Pakistani officials said the fighting began after Afghan security forces fired on Pakistani census workers and the troops escorting them, killing nine civilians and wounding 42, including women and children. They say the Afghan government had been notified and given the coordinates of the border villages, where the census workers were going door to door.

Afghan officials said Pakistani troops fired the first shots.

Afghanistan refuses to recognize the international border, which follows the so-called Durand Line, established more than a century ago when the British Empire controlled much of South Asia. The line runs through the traditional homeland of the Pashtun ethnic group, which dominates Afghanistan and is a minority in Pakistan.

Afghanistan refuses to allow Pakistan to set up additional border posts, even though the frontier area is used by the Taliban and other Islamic militant groups. Each country says the other turns a blind eye to militant sanctuaries.

Meanwhile, the Meshrano Jirga (upper house) of the parliament on Sunday called upon the Kabul government to consult the U.N. against Pakistan’s alleged provocations and shelling.

Already tense ties between the two neighbors have hit a low ebb in recent months following the terrorist attacks in Pakistan and Afghanistan for which the two sides blame each other.

On Feb. 17, Pakistan unilaterally closed its border with Afghanistan, commonly known as the Durand Line, “due to security reasons” following a spate of terror attacks, including a suicide bombing at a Sufi shrine in southern Pakistani town of Sehwan that left 90 people dead. The border was reopened in March.

A number of high-ranking Pakistani officials have visited Kabul in the past few weeks to allay the Afghan government’s concerns, but the visits have not yielded positive results. Afghan President Ashraf Ghani reportedly turned down a recent Pakistani invitation to visit Islamabad.

Experts say the main reason behind an increasing hostility between the two countries is Kabul’s growing ties with Pakistan’s archrival India.

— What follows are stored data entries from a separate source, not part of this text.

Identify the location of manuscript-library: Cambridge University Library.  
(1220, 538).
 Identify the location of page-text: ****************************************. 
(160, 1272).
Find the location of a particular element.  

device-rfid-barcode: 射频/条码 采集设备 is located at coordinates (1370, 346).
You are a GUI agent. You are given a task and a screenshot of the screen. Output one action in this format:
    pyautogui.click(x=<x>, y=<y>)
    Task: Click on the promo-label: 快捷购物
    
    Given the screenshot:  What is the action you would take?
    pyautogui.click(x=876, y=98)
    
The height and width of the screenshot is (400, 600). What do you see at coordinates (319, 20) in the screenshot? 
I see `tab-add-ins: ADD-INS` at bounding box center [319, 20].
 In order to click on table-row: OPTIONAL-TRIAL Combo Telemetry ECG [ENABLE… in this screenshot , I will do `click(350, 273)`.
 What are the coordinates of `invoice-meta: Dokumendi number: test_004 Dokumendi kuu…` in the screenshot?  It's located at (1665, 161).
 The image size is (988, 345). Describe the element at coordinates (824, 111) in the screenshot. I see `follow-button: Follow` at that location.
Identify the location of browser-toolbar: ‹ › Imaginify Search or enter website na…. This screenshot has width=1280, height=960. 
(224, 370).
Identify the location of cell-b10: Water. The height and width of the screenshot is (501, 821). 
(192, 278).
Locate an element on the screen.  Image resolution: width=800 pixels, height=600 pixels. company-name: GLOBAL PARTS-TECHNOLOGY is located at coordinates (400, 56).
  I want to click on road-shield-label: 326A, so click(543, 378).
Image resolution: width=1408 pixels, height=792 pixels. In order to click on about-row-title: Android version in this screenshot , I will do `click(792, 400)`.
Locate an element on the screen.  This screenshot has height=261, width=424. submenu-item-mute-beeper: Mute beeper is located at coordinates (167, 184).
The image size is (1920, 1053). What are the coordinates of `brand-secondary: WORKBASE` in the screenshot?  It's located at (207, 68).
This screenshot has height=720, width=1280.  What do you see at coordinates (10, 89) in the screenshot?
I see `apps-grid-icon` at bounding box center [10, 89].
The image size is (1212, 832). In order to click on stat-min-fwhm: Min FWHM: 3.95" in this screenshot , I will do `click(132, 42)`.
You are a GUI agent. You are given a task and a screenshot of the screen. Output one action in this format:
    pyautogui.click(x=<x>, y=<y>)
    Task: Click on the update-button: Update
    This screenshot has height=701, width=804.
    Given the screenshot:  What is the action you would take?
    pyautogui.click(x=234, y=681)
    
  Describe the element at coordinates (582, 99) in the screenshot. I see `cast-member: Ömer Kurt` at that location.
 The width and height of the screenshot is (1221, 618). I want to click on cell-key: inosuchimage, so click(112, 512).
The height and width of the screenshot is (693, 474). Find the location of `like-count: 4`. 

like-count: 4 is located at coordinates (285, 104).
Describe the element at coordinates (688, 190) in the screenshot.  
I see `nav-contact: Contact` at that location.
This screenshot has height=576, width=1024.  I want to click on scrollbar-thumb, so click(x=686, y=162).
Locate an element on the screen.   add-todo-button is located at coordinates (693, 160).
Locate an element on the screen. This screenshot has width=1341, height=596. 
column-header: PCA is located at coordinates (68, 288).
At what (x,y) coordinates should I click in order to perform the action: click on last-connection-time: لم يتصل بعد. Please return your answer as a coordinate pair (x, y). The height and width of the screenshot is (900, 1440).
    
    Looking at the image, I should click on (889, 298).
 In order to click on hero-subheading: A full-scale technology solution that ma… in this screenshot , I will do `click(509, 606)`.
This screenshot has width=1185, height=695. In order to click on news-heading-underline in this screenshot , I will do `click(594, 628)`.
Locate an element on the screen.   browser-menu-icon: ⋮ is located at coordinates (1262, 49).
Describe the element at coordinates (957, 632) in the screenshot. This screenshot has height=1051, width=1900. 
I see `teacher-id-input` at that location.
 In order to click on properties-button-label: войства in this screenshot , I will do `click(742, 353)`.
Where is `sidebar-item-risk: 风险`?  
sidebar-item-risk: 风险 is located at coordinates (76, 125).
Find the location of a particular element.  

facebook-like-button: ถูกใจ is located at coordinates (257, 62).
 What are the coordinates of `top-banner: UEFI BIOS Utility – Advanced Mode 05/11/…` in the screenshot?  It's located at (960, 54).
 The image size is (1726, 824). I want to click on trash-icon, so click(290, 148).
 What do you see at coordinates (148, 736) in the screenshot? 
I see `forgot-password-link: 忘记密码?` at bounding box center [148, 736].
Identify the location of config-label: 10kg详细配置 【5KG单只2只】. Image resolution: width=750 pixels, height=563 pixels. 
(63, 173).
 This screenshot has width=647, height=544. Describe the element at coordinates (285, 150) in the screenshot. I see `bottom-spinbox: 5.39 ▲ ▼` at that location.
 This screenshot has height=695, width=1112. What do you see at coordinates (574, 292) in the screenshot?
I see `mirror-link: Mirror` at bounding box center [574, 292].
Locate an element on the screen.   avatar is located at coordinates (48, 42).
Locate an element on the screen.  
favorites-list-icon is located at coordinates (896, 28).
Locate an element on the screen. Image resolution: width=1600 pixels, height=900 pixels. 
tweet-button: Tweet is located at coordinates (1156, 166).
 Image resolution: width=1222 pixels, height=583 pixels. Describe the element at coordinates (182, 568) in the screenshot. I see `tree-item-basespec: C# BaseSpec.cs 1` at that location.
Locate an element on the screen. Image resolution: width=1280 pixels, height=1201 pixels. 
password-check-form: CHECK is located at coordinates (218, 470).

In the past few years, Afghanistan has drifted closer to India, whereas Pakistan is seeking to forge closer ties with China and Russia to counter New Delhi’s growing influence in Kabul.

Beneficial for jihadis

Against this backdrop, analysts say the latest clashes and border closing will not provide solutions to the issues the neighboring countries have with one another; rather, they will only embolden extremists in the area.

“Security incidents in Pakistan have increased in recent months. If clashes between the two countries continue, extremists on both sides of the border will only get stronger and pose an even greater threat to the region,” said Pakistani journalist Shahid Shamim to DW.

He believes the only way out of the current problem is for the countries to pursue diplomacy and work together to ensure the safety of the local residents.

Barring a breakthrough between Kabul and Islamabad over their many contentious issues, the situation remains ripe for another deadly border clash.